**Instructions for the task**
Quote every one of the records below verbatim, line for line.
--- START Dataset ---
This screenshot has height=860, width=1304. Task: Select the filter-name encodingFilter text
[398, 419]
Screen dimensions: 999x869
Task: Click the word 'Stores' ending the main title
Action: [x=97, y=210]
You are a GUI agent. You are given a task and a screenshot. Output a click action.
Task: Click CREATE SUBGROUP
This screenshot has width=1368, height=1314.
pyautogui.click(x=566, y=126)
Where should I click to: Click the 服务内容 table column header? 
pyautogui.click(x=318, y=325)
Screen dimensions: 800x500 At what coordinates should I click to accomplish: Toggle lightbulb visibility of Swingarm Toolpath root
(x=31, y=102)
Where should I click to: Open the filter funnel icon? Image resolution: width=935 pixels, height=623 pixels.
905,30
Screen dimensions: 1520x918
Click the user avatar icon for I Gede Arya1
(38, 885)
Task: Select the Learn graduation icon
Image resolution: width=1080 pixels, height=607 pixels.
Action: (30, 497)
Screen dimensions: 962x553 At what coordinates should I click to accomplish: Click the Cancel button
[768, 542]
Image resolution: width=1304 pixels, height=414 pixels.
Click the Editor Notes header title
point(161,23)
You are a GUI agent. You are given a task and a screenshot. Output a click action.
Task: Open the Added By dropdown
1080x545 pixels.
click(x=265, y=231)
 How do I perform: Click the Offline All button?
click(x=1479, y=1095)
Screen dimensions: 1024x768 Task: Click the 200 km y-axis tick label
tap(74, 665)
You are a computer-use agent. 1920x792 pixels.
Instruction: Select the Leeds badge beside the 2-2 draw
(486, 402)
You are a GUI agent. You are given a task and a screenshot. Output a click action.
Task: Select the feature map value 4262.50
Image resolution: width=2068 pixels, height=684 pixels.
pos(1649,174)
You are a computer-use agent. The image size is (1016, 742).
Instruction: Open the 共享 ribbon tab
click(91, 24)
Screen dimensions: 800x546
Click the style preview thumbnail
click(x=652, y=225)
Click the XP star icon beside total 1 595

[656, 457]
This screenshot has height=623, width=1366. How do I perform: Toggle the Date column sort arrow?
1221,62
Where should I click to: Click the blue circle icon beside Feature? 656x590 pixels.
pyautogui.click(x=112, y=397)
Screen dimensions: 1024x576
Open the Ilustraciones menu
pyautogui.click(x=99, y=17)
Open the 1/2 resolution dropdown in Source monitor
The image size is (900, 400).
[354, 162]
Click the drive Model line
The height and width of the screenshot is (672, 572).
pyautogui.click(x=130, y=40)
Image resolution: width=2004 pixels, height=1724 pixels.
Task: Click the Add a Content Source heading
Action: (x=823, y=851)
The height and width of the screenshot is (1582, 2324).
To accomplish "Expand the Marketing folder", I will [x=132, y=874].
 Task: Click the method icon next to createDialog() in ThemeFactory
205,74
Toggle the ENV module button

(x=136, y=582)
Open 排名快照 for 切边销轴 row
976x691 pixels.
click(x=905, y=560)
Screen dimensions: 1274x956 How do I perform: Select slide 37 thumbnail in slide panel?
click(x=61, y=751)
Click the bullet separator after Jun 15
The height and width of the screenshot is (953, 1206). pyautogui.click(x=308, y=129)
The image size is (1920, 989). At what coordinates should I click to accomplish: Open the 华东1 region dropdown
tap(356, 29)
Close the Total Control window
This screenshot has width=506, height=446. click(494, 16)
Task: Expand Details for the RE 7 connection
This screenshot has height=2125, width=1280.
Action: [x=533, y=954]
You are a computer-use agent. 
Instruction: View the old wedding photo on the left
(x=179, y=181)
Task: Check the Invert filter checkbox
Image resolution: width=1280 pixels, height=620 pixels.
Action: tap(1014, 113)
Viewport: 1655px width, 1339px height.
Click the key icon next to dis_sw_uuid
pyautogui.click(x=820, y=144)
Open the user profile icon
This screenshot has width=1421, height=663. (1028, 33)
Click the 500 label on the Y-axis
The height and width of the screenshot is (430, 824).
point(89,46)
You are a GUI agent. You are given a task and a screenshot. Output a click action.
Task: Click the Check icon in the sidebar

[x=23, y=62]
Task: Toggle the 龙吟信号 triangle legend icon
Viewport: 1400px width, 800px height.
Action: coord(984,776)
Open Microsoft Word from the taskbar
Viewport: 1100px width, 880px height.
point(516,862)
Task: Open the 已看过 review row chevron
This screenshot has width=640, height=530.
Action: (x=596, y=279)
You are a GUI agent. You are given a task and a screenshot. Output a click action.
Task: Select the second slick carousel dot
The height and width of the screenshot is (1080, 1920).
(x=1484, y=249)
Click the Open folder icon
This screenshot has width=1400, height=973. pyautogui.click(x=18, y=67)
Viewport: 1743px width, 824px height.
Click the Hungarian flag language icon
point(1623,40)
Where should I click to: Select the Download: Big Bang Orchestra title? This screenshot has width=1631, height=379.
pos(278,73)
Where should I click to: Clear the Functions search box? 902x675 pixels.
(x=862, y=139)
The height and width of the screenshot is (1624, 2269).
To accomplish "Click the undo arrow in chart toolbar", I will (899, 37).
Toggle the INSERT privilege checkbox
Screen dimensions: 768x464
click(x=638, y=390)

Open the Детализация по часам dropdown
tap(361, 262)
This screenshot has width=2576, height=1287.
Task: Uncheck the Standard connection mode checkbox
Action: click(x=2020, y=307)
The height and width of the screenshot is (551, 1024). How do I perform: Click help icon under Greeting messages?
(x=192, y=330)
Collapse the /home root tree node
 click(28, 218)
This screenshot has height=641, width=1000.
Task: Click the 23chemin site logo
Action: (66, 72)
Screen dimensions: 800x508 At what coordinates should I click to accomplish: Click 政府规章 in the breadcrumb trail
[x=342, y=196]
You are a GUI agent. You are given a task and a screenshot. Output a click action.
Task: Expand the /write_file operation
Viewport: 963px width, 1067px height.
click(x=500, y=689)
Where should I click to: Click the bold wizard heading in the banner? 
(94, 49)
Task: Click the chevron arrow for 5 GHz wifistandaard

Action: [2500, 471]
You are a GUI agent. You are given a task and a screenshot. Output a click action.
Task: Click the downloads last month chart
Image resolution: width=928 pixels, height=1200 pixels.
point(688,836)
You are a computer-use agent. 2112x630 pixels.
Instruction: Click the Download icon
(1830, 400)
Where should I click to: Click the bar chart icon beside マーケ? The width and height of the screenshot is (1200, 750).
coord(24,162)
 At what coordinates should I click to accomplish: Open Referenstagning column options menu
--- END Dataset ---
**Full solution**
This screenshot has height=860, width=1304. Task: Select the filter-name encodingFilter text
[398, 419]
Screen dimensions: 999x869
Task: Click the word 'Stores' ending the main title
Action: [x=97, y=210]
You are a GUI agent. You are given a task and a screenshot. Output a click action.
Task: Click CREATE SUBGROUP
This screenshot has width=1368, height=1314.
pyautogui.click(x=566, y=126)
Where should I click to: Click the 服务内容 table column header? 
pyautogui.click(x=318, y=325)
Screen dimensions: 800x500 At what coordinates should I click to accomplish: Toggle lightbulb visibility of Swingarm Toolpath root
(x=31, y=102)
Where should I click to: Open the filter funnel icon? Image resolution: width=935 pixels, height=623 pixels.
905,30
Screen dimensions: 1520x918
Click the user avatar icon for I Gede Arya1
(38, 885)
Task: Select the Learn graduation icon
Image resolution: width=1080 pixels, height=607 pixels.
Action: (30, 497)
Screen dimensions: 962x553 At what coordinates should I click to accomplish: Click the Cancel button
[768, 542]
Image resolution: width=1304 pixels, height=414 pixels.
Click the Editor Notes header title
point(161,23)
You are a GUI agent. You are given a task and a screenshot. Output a click action.
Task: Open the Added By dropdown
1080x545 pixels.
click(x=265, y=231)
 How do I perform: Click the Offline All button?
click(x=1479, y=1095)
Screen dimensions: 1024x768 Task: Click the 200 km y-axis tick label
tap(74, 665)
You are a computer-use agent. 1920x792 pixels.
Instruction: Select the Leeds badge beside the 2-2 draw
(486, 402)
You are a GUI agent. You are given a task and a screenshot. Output a click action.
Task: Select the feature map value 4262.50
Image resolution: width=2068 pixels, height=684 pixels.
pos(1649,174)
You are a computer-use agent. The image size is (1016, 742).
Instruction: Open the 共享 ribbon tab
click(91, 24)
Screen dimensions: 800x546
Click the style preview thumbnail
click(x=652, y=225)
Click the XP star icon beside total 1 595

[656, 457]
This screenshot has height=623, width=1366. How do I perform: Toggle the Date column sort arrow?
1221,62
Where should I click to: Click the blue circle icon beside Feature? 656x590 pixels.
pyautogui.click(x=112, y=397)
Screen dimensions: 1024x576
Open the Ilustraciones menu
pyautogui.click(x=99, y=17)
Open the 1/2 resolution dropdown in Source monitor
The image size is (900, 400).
[354, 162]
Click the drive Model line
The height and width of the screenshot is (672, 572).
pyautogui.click(x=130, y=40)
Image resolution: width=2004 pixels, height=1724 pixels.
Task: Click the Add a Content Source heading
Action: (x=823, y=851)
The height and width of the screenshot is (1582, 2324).
To accomplish "Expand the Marketing folder", I will [x=132, y=874].
 Task: Click the method icon next to createDialog() in ThemeFactory
205,74
Toggle the ENV module button

(x=136, y=582)
Open 排名快照 for 切边销轴 row
976x691 pixels.
click(x=905, y=560)
Screen dimensions: 1274x956 How do I perform: Select slide 37 thumbnail in slide panel?
click(x=61, y=751)
Click the bullet separator after Jun 15
The height and width of the screenshot is (953, 1206). pyautogui.click(x=308, y=129)
The image size is (1920, 989). At what coordinates should I click to accomplish: Open the 华东1 region dropdown
tap(356, 29)
Close the Total Control window
This screenshot has width=506, height=446. click(494, 16)
Task: Expand Details for the RE 7 connection
This screenshot has height=2125, width=1280.
Action: [x=533, y=954]
You are a computer-use agent. 
Instruction: View the old wedding photo on the left
(x=179, y=181)
Task: Check the Invert filter checkbox
Image resolution: width=1280 pixels, height=620 pixels.
Action: tap(1014, 113)
Viewport: 1655px width, 1339px height.
Click the key icon next to dis_sw_uuid
pyautogui.click(x=820, y=144)
Open the user profile icon
This screenshot has width=1421, height=663. (1028, 33)
Click the 500 label on the Y-axis
The height and width of the screenshot is (430, 824).
point(89,46)
You are a GUI agent. You are given a task and a screenshot. Output a click action.
Task: Click the Check icon in the sidebar

[x=23, y=62]
Task: Toggle the 龙吟信号 triangle legend icon
Viewport: 1400px width, 800px height.
Action: coord(984,776)
Open Microsoft Word from the taskbar
Viewport: 1100px width, 880px height.
point(516,862)
Task: Open the 已看过 review row chevron
This screenshot has width=640, height=530.
Action: (x=596, y=279)
You are a GUI agent. You are given a task and a screenshot. Output a click action.
Task: Select the second slick carousel dot
The height and width of the screenshot is (1080, 1920).
(x=1484, y=249)
Click the Open folder icon
This screenshot has width=1400, height=973. pyautogui.click(x=18, y=67)
Viewport: 1743px width, 824px height.
Click the Hungarian flag language icon
point(1623,40)
Where should I click to: Select the Download: Big Bang Orchestra title? This screenshot has width=1631, height=379.
pos(278,73)
Where should I click to: Clear the Functions search box? 902x675 pixels.
(x=862, y=139)
The height and width of the screenshot is (1624, 2269).
To accomplish "Click the undo arrow in chart toolbar", I will (899, 37).
Toggle the INSERT privilege checkbox
Screen dimensions: 768x464
click(x=638, y=390)

Open the Детализация по часам dropdown
tap(361, 262)
This screenshot has width=2576, height=1287.
Task: Uncheck the Standard connection mode checkbox
Action: click(x=2020, y=307)
The height and width of the screenshot is (551, 1024). How do I perform: Click help icon under Greeting messages?
(x=192, y=330)
Collapse the /home root tree node
 click(28, 218)
This screenshot has height=641, width=1000.
Task: Click the 23chemin site logo
Action: (66, 72)
Screen dimensions: 800x508 At what coordinates should I click to accomplish: Click 政府规章 in the breadcrumb trail
[x=342, y=196]
You are a GUI agent. You are given a task and a screenshot. Output a click action.
Task: Expand the /write_file operation
Viewport: 963px width, 1067px height.
click(x=500, y=689)
Where should I click to: Click the bold wizard heading in the banner? 
(94, 49)
Task: Click the chevron arrow for 5 GHz wifistandaard

Action: [2500, 471]
You are a GUI agent. You are given a task and a screenshot. Output a click action.
Task: Click the downloads last month chart
Image resolution: width=928 pixels, height=1200 pixels.
point(688,836)
You are a computer-use agent. 2112x630 pixels.
Instruction: Click the Download icon
(1830, 400)
Where should I click to: Click the bar chart icon beside マーケ? The width and height of the screenshot is (1200, 750).
coord(24,162)
 At what coordinates should I click to accomplish: Open Referenstagning column options menu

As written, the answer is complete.